* **WHAT IS REQUIRED**
In the records below, find the line containing "Where should I click to: Click the Cintura" and repeat it and every line after it exactly, without pictures.

::::::::

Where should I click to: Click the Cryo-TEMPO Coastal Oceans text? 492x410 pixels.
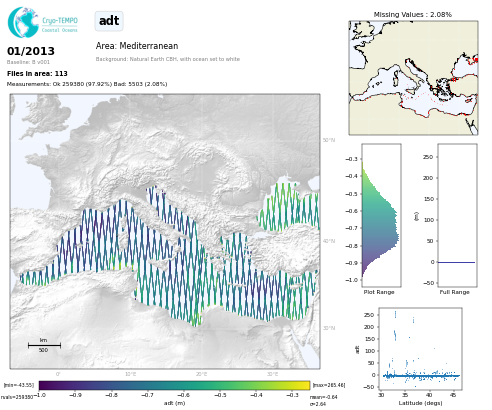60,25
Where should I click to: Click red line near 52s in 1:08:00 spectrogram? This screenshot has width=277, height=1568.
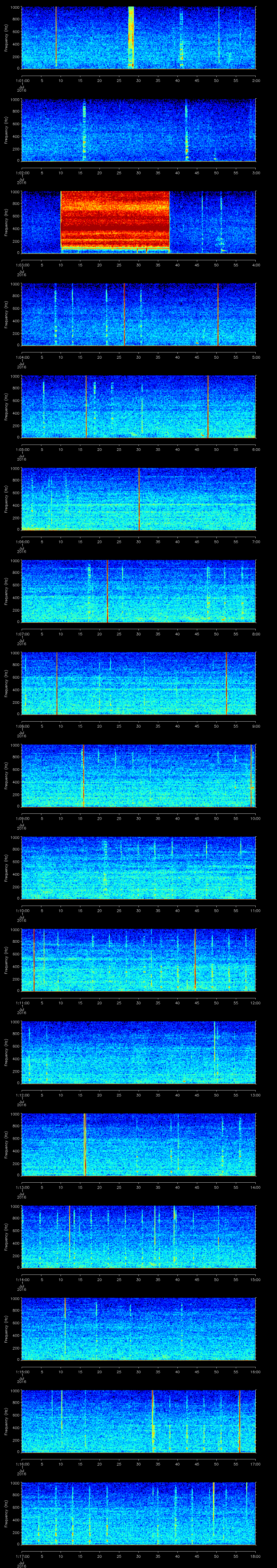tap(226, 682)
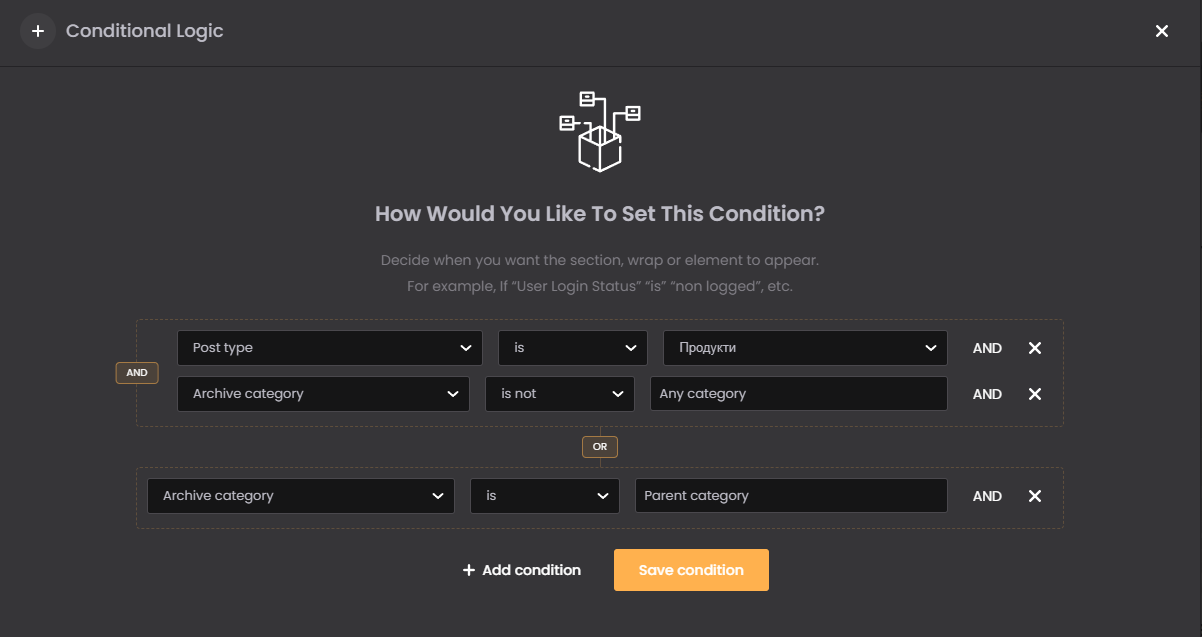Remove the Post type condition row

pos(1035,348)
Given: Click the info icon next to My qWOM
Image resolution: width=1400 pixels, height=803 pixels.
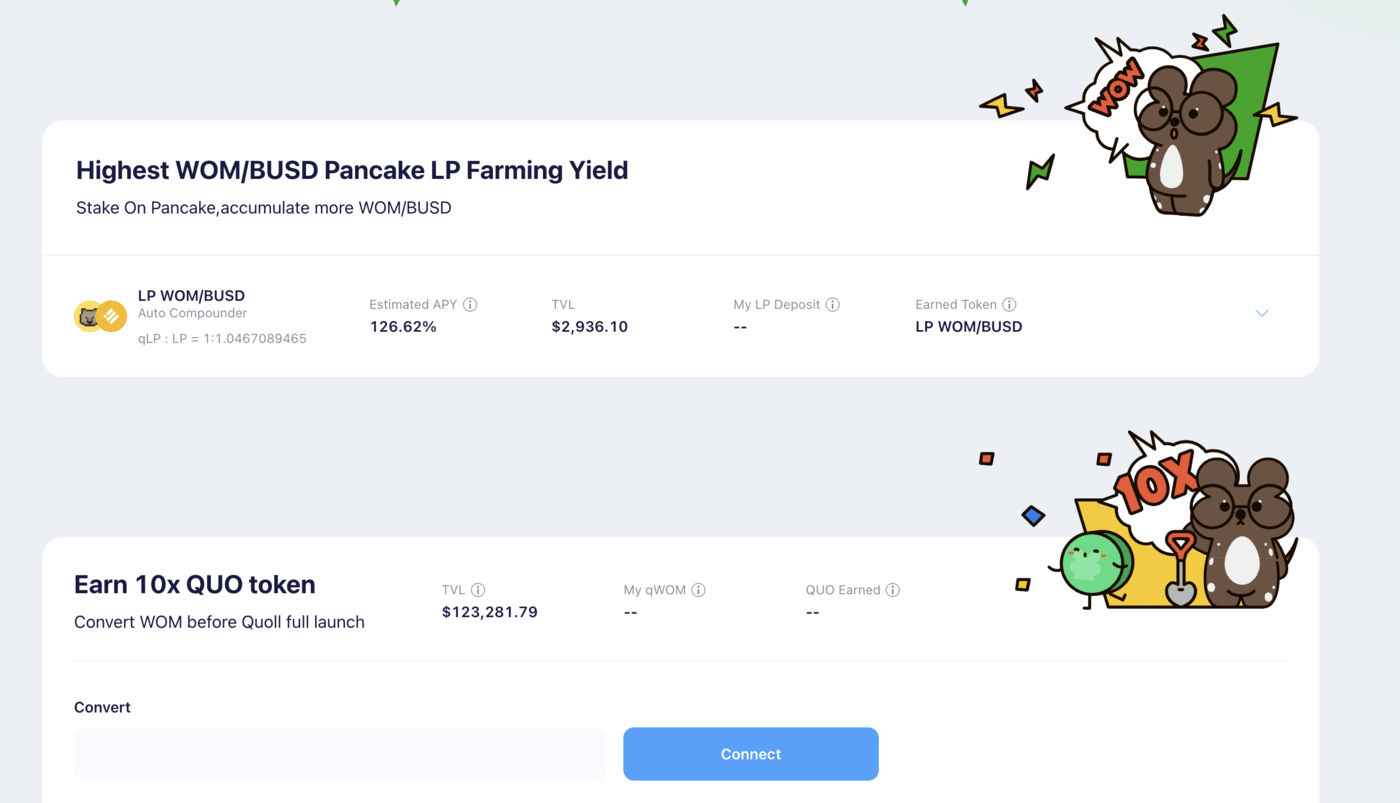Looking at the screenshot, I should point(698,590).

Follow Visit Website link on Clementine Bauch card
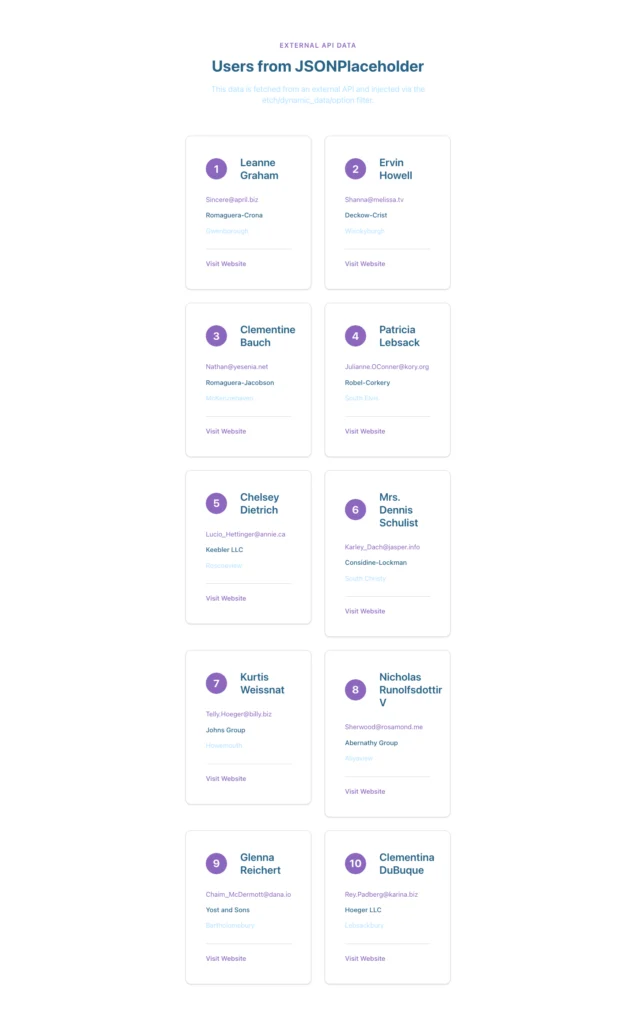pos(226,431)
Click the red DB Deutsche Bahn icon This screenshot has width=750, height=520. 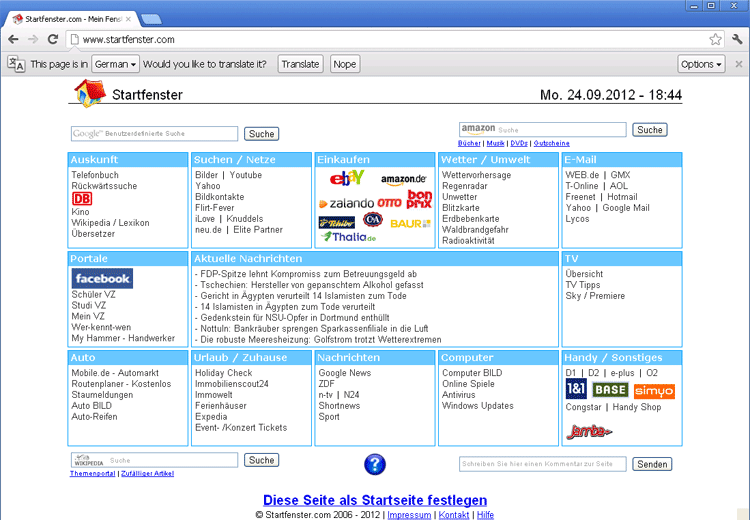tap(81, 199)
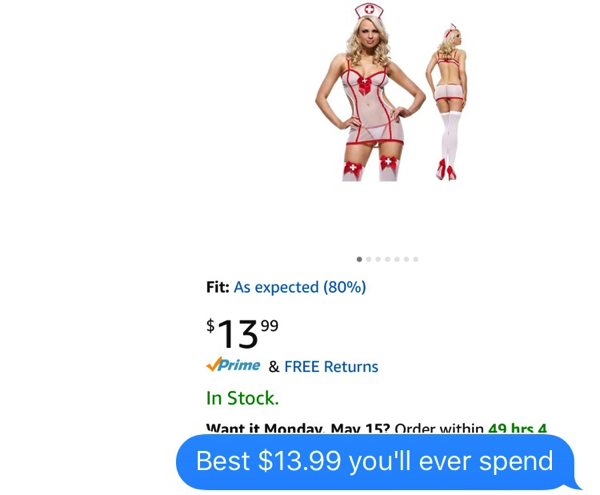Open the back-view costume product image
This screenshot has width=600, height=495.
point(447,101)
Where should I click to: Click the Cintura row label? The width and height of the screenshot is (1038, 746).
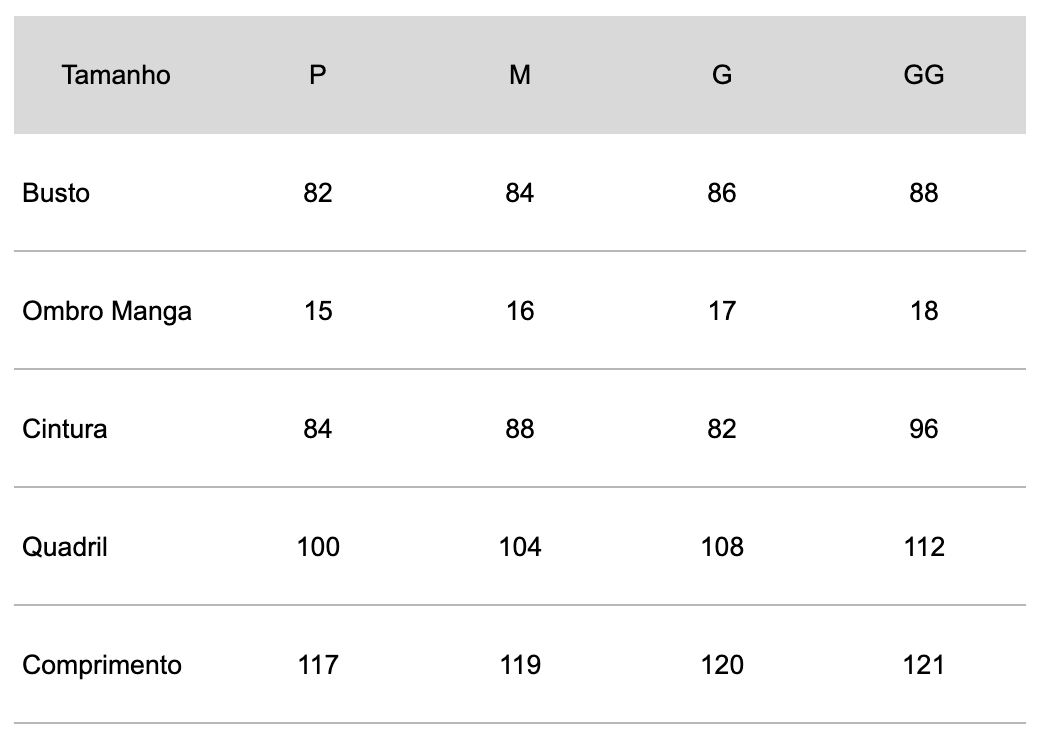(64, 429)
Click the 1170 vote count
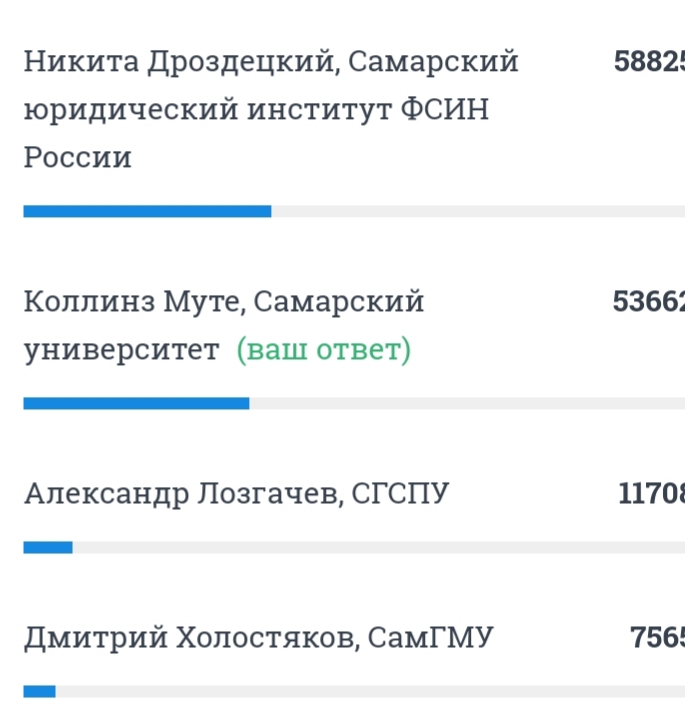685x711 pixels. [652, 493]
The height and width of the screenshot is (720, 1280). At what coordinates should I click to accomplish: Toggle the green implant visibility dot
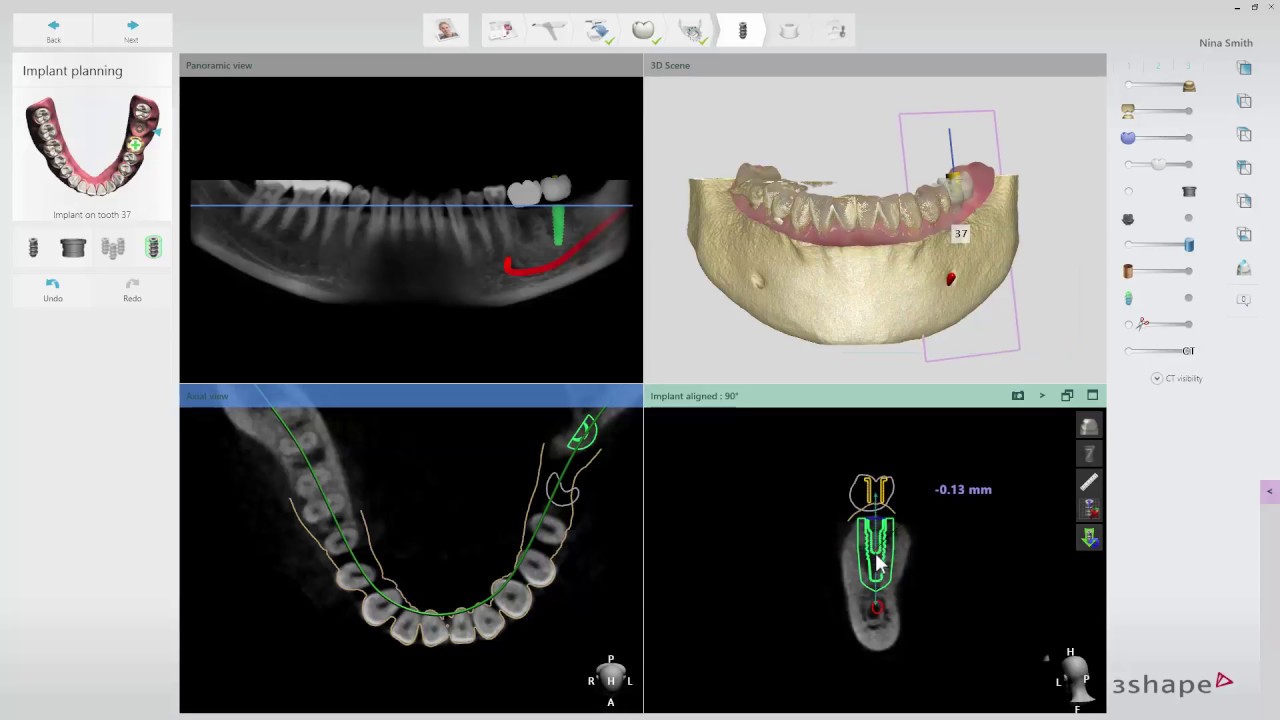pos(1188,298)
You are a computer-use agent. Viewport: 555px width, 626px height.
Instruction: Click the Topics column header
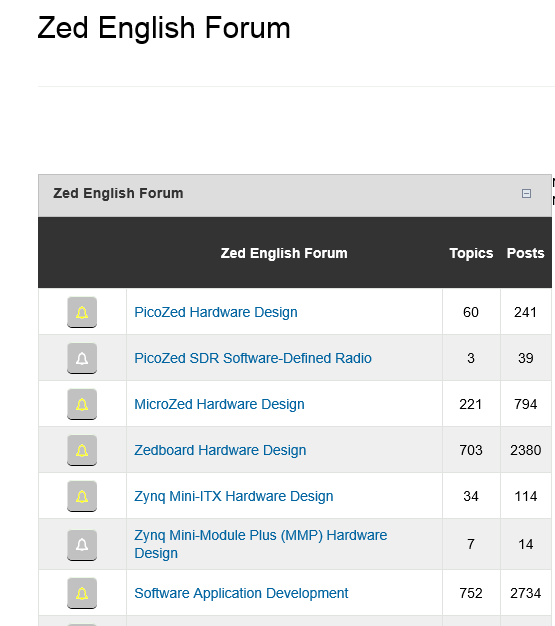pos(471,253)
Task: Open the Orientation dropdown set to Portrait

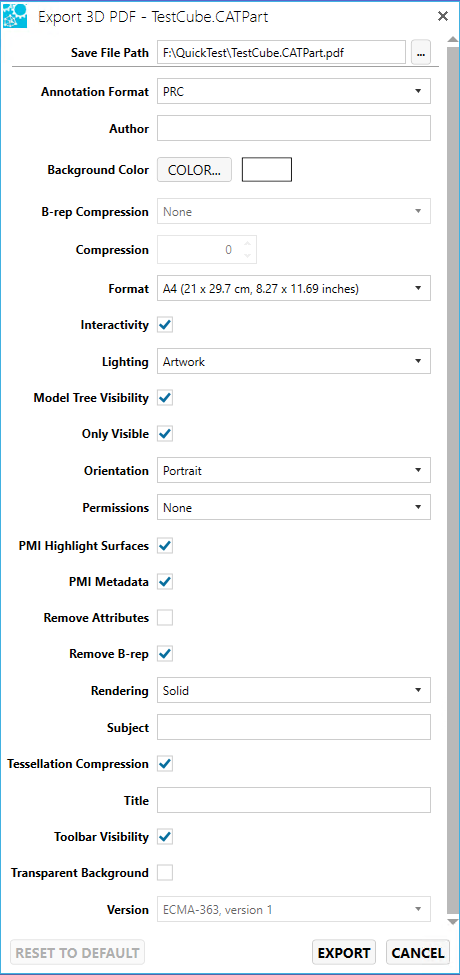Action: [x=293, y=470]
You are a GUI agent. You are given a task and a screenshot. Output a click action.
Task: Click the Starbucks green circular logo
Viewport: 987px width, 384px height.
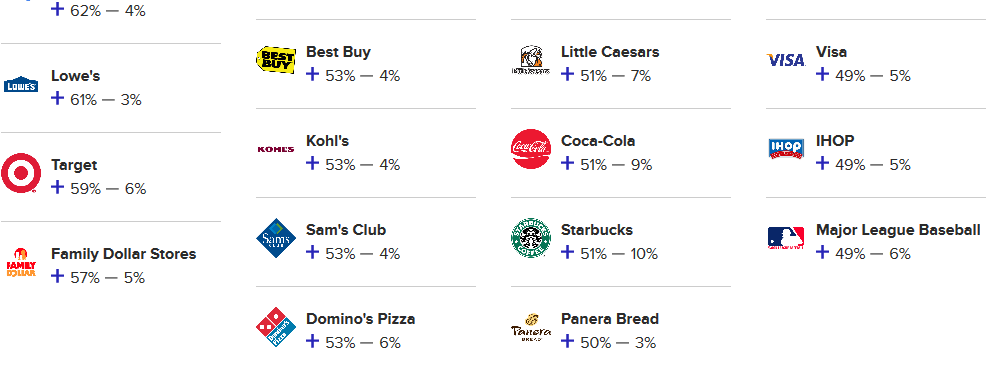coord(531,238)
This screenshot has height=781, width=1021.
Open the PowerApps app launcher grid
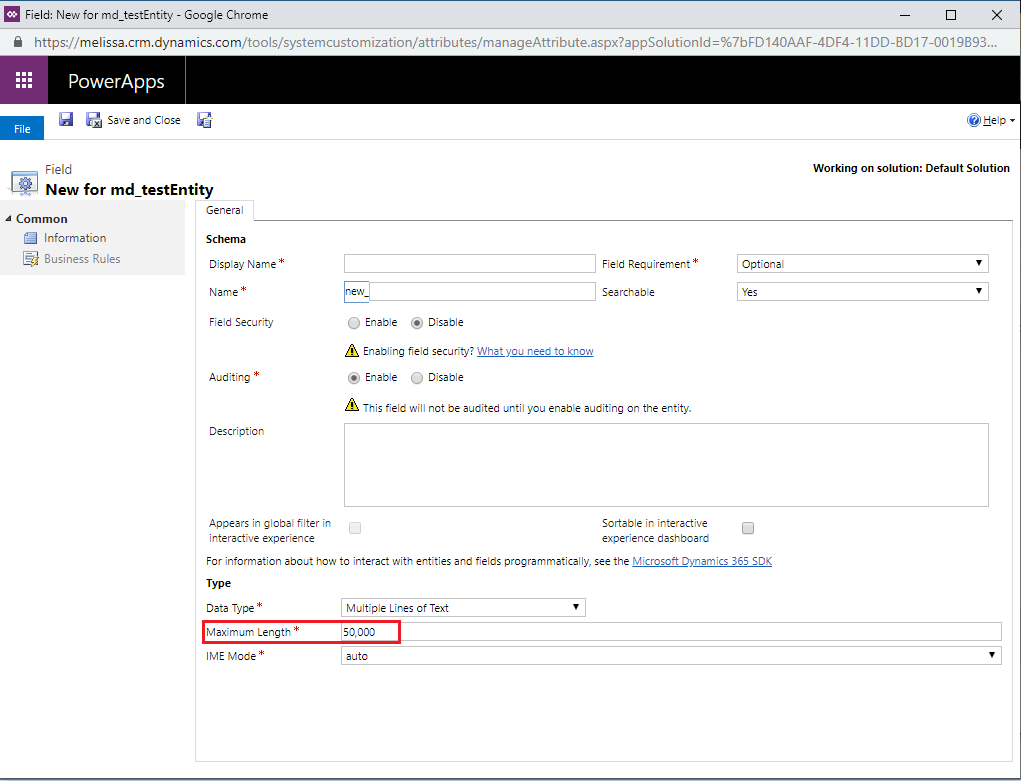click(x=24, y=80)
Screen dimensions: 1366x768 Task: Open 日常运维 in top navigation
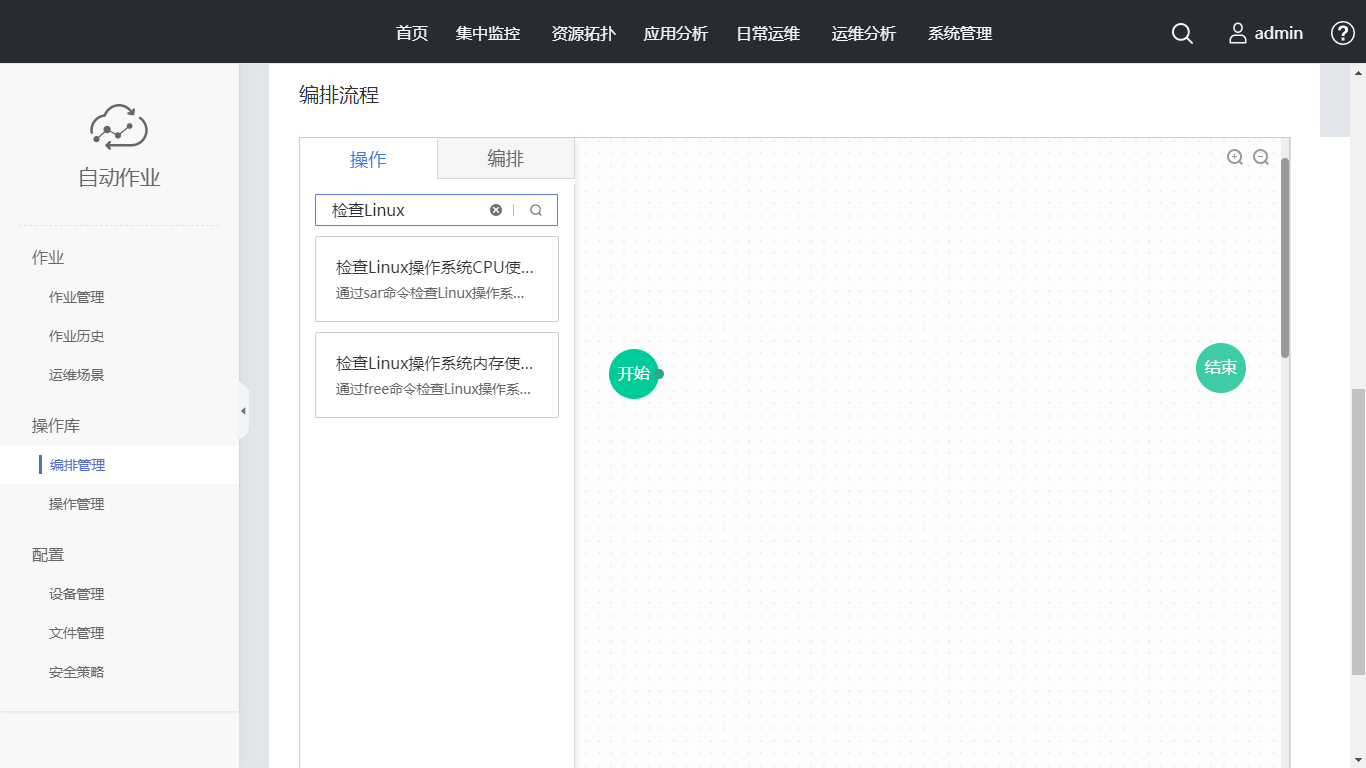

::::::::

* **RESULT OF THIS TASK**
Where should I click to: Click the Cintura row label? The width and height of the screenshot is (1038, 746).
(64, 429)
Click the 1170 vote count
685x711 pixels. [652, 493]
The height and width of the screenshot is (720, 1280). At what coordinates should I click to accomplish: Toggle the green implant visibility dot
pos(1188,298)
You are a computer-use agent. Viewport: 555px width, 626px height.
Instruction: Click the Topics column header
pos(471,253)
Task: Open the Orientation dropdown set to Portrait

Action: [x=293, y=470]
You are a GUI agent. You are given a task and a screenshot. Output a click action.
Task: Click the Starbucks green circular logo
Viewport: 987px width, 384px height.
coord(531,238)
This screenshot has height=781, width=1021.
Open the PowerApps app launcher grid
click(x=24, y=80)
Screen dimensions: 1366x768 Task: Open 日常运维 in top navigation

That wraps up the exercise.